DATA PROVIDED:
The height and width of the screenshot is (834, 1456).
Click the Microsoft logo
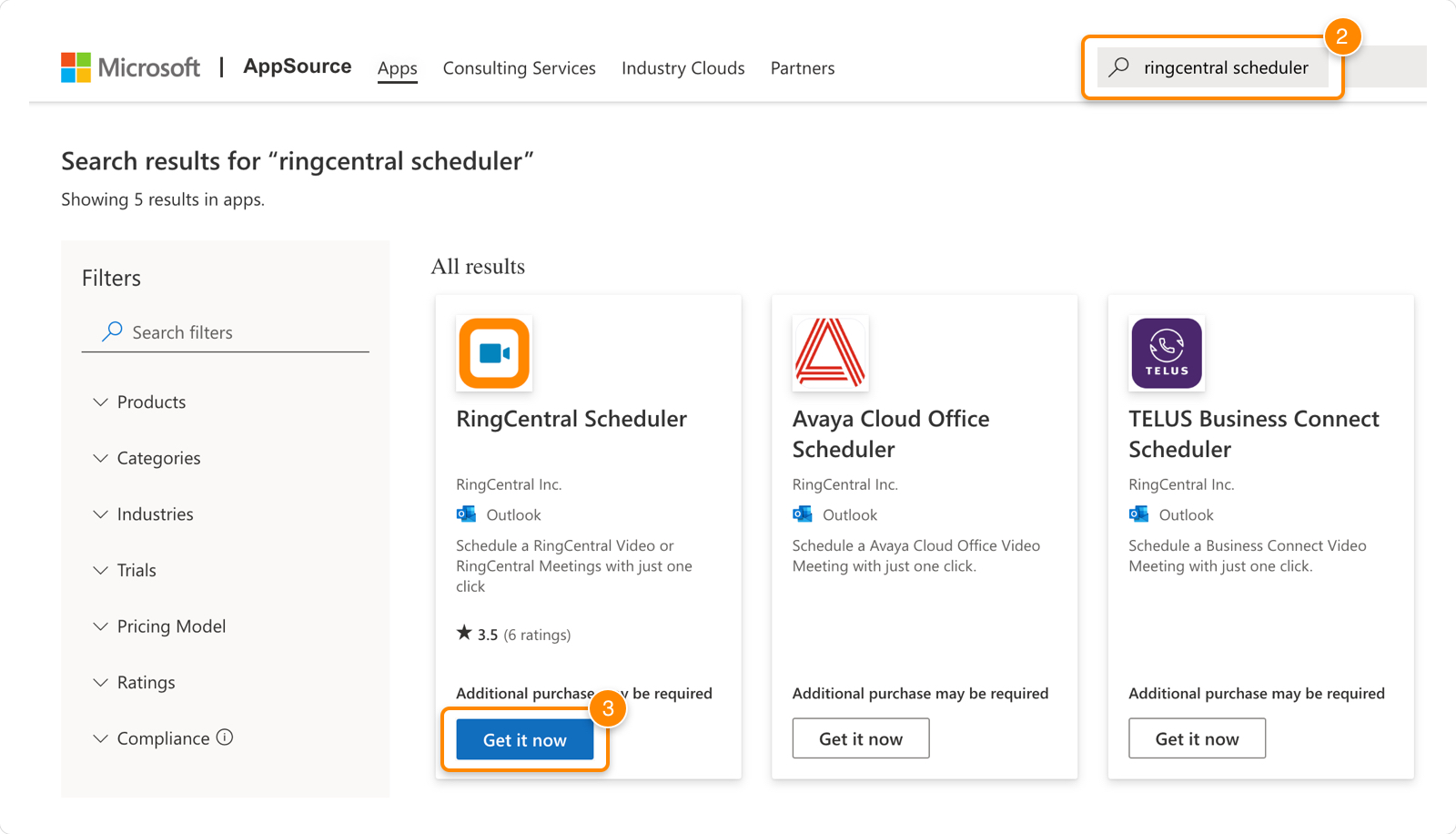tap(130, 67)
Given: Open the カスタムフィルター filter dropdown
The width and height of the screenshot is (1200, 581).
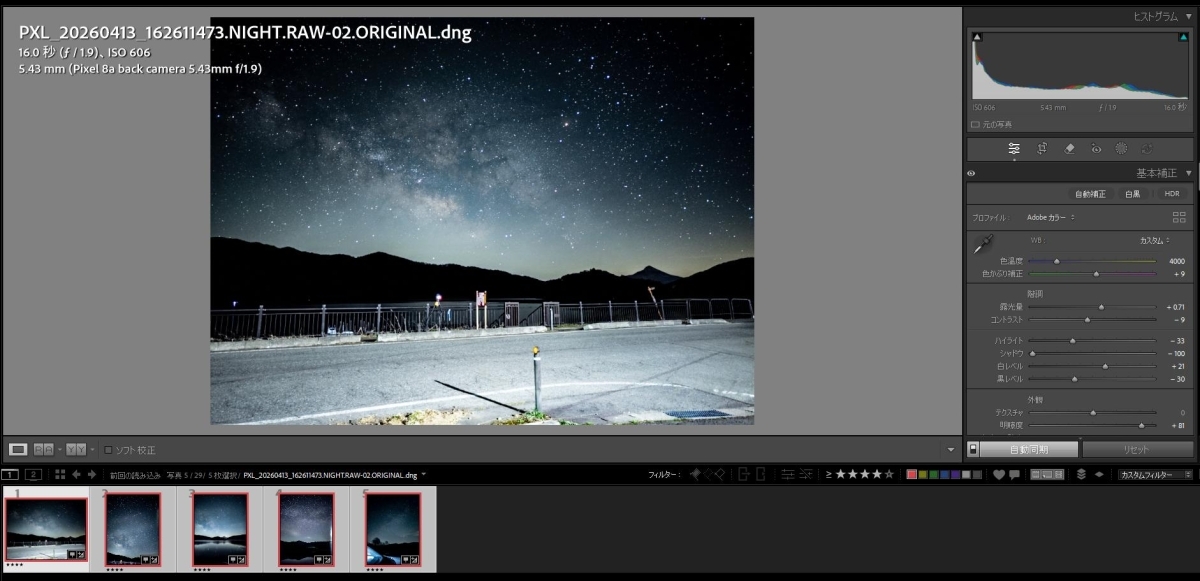Looking at the screenshot, I should (1155, 474).
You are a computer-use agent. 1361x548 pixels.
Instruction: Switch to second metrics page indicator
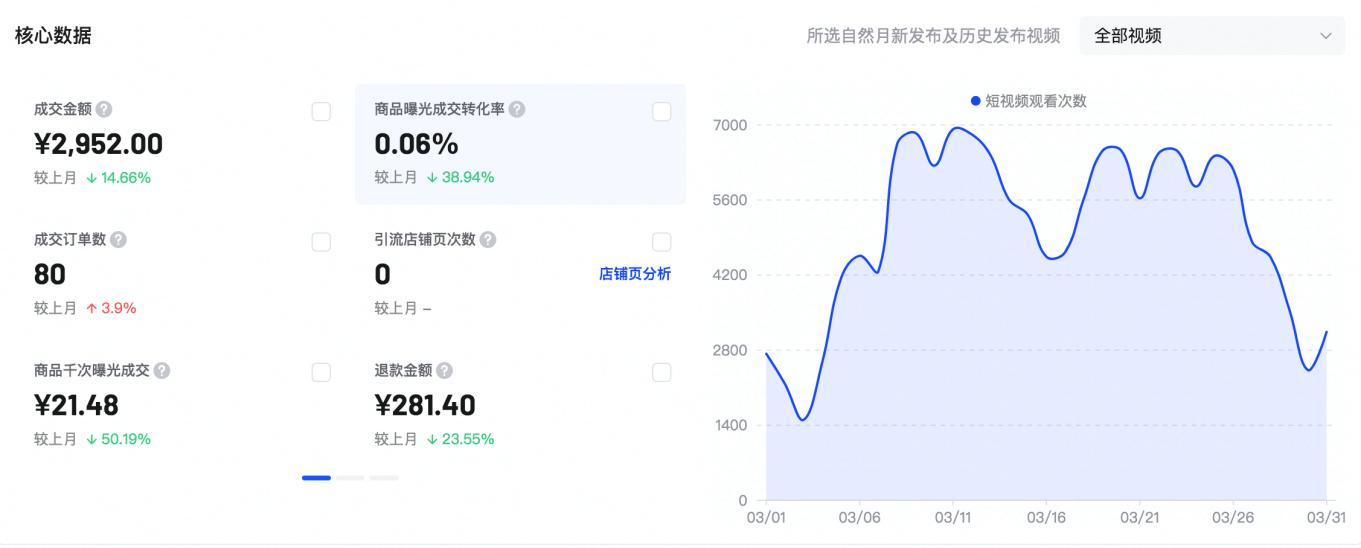[350, 478]
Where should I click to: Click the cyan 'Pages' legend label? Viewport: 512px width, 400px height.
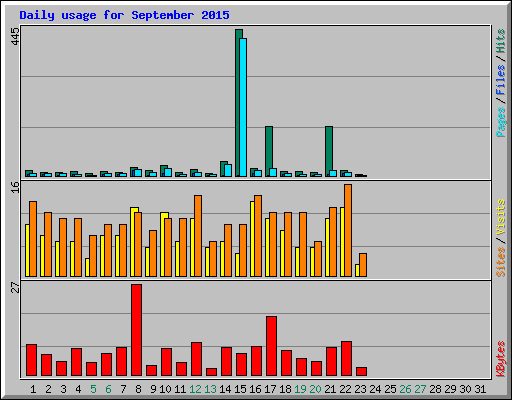[x=500, y=122]
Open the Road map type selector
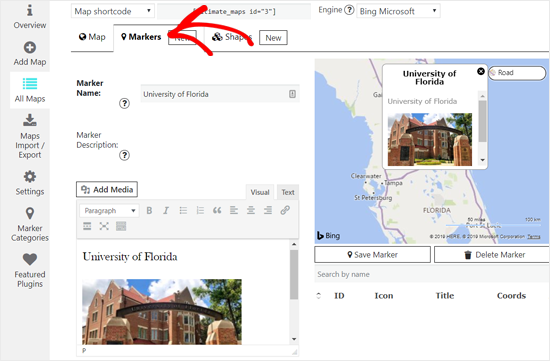550x361 pixels. 517,73
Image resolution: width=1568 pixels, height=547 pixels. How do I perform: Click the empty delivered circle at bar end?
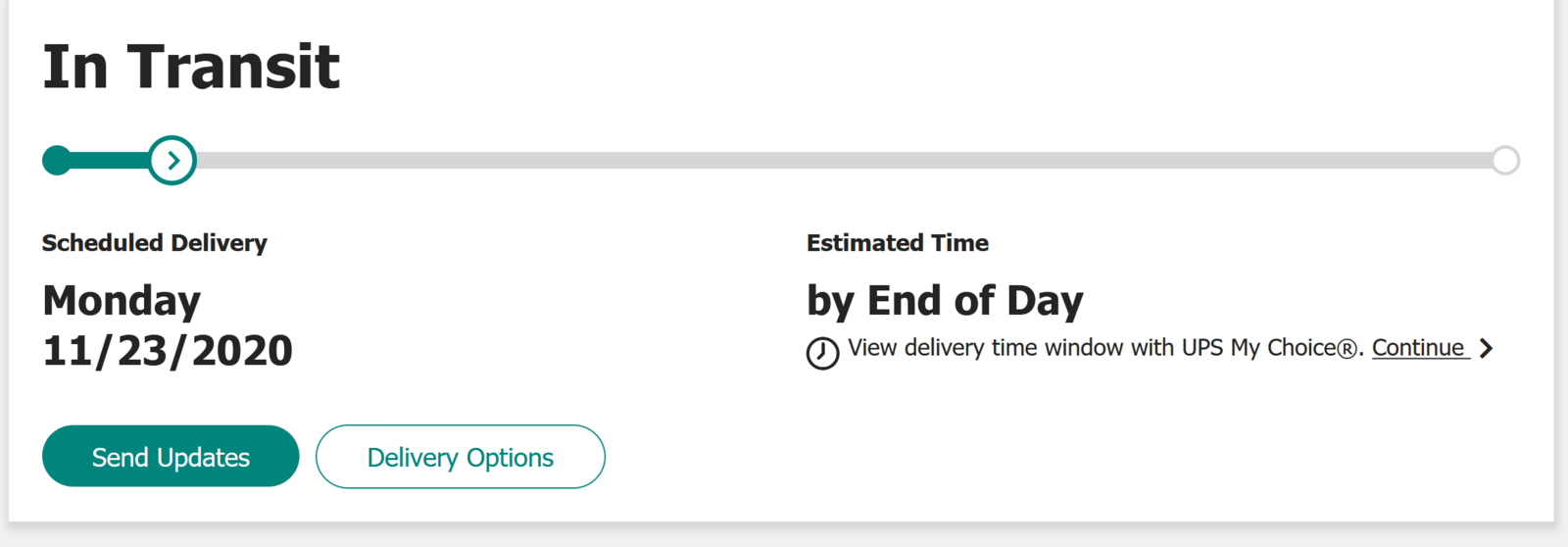tap(1505, 160)
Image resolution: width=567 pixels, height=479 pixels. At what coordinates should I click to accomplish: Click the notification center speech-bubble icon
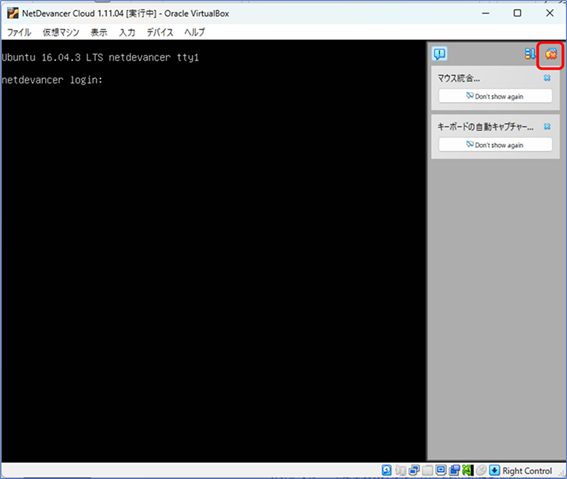coord(440,54)
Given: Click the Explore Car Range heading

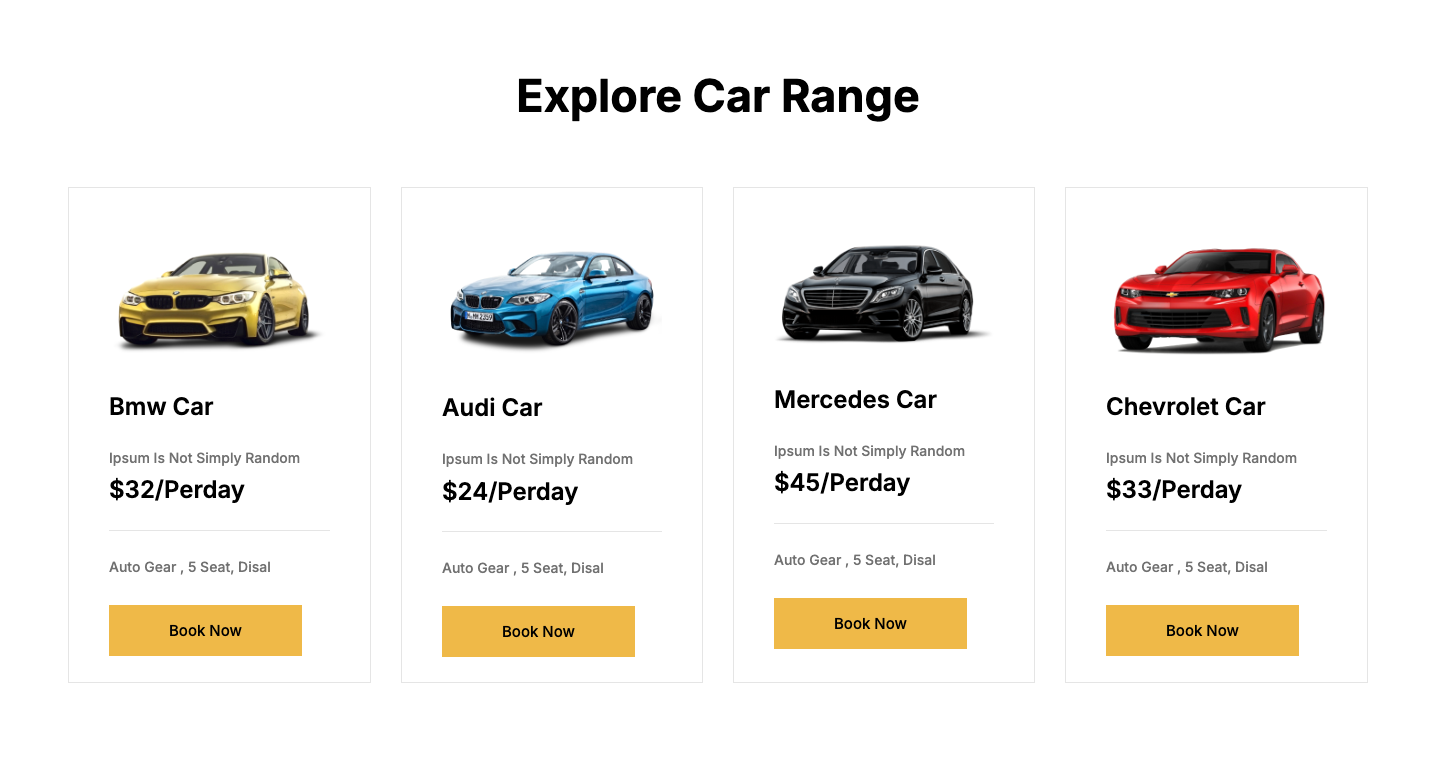Looking at the screenshot, I should [x=717, y=96].
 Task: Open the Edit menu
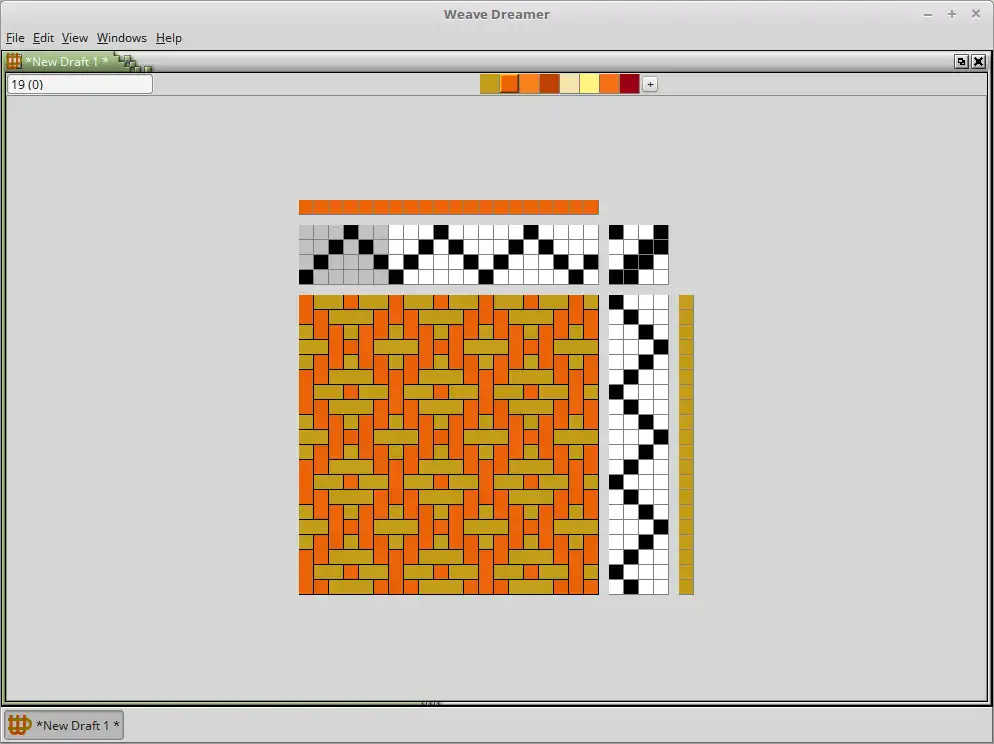[43, 38]
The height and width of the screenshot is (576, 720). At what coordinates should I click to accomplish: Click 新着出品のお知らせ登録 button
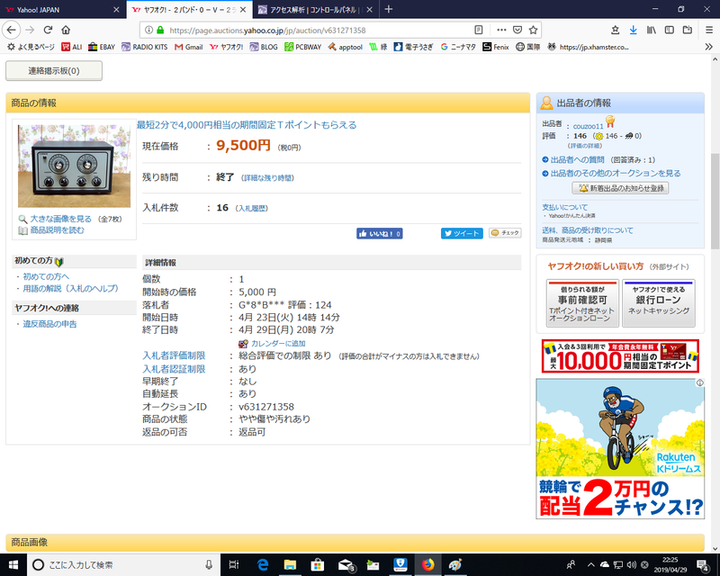click(x=620, y=188)
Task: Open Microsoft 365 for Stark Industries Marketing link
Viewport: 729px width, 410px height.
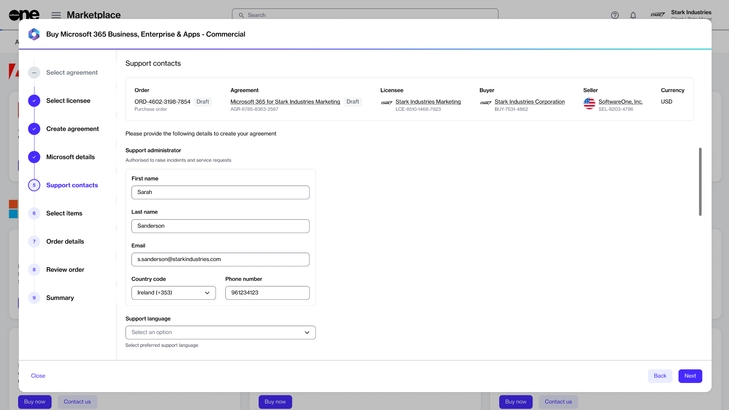Action: tap(285, 102)
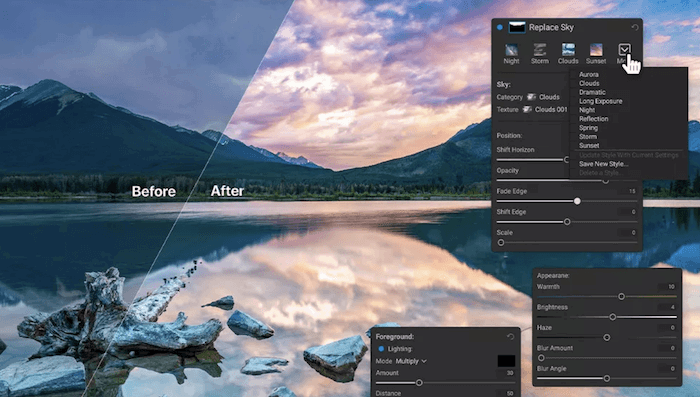
Task: Select the Night sky style preset
Action: pos(511,54)
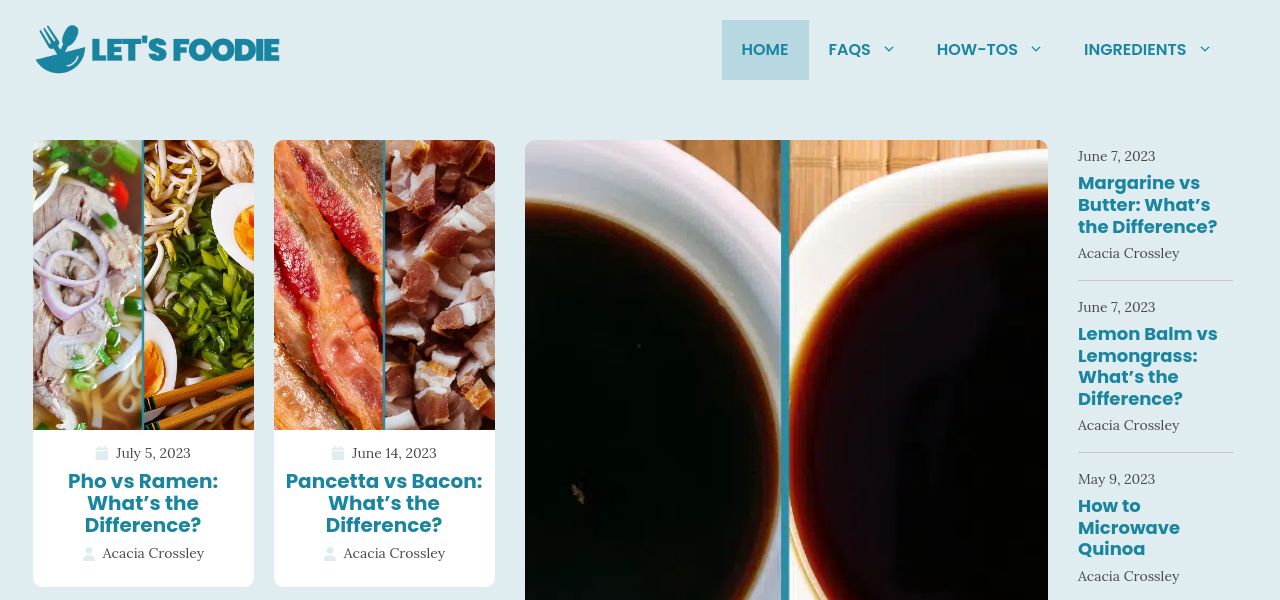Click the author icon under the Pho vs Ramen title
The height and width of the screenshot is (600, 1280).
(89, 554)
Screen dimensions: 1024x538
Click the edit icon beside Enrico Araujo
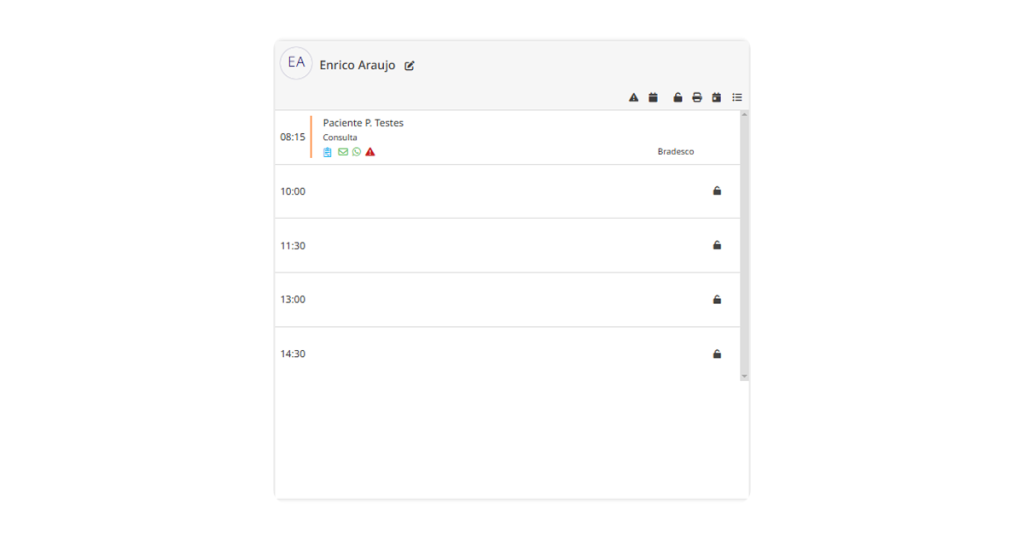click(410, 66)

PROMPT: Could you give the material again exactly as it stands, omitting any image?

RESULT OF THE EXERCISE:
The height and width of the screenshot is (834, 1456).
Click the Microsoft logo
tap(130, 67)
Given: Open the カスタムフィルター filter dropdown
The width and height of the screenshot is (1200, 581).
Looking at the screenshot, I should (1155, 474).
You are a computer-use agent. 1361x548 pixels.
Instruction: Switch to second metrics page indicator
[350, 478]
Where should I click to: Click the cyan 'Pages' legend label? Viewport: 512px width, 400px height.
[x=500, y=122]
Open the Road map type selector
550x361 pixels. 517,73
Image resolution: width=1568 pixels, height=547 pixels. How do I perform: Click the empty delivered circle at bar end?
tap(1505, 160)
Image resolution: width=567 pixels, height=479 pixels. At what coordinates should I click to accomplish: Click the notification center speech-bubble icon
coord(440,54)
Given: Click the Explore Car Range heading

Looking at the screenshot, I should [x=717, y=96].
 Task: Open the Edit menu
[43, 38]
The height and width of the screenshot is (576, 720). At what coordinates should I click to accomplish: Click 新着出品のお知らせ登録 button
click(x=620, y=188)
Task: Open Microsoft 365 for Stark Industries Marketing link
Viewport: 729px width, 410px height.
Action: tap(285, 102)
Task: Select the Night sky style preset
Action: pos(511,54)
Click the author icon under the Pho vs Ramen title
The height and width of the screenshot is (600, 1280).
(89, 554)
Screen dimensions: 1024x538
Click the edit icon beside Enrico Araujo
click(410, 66)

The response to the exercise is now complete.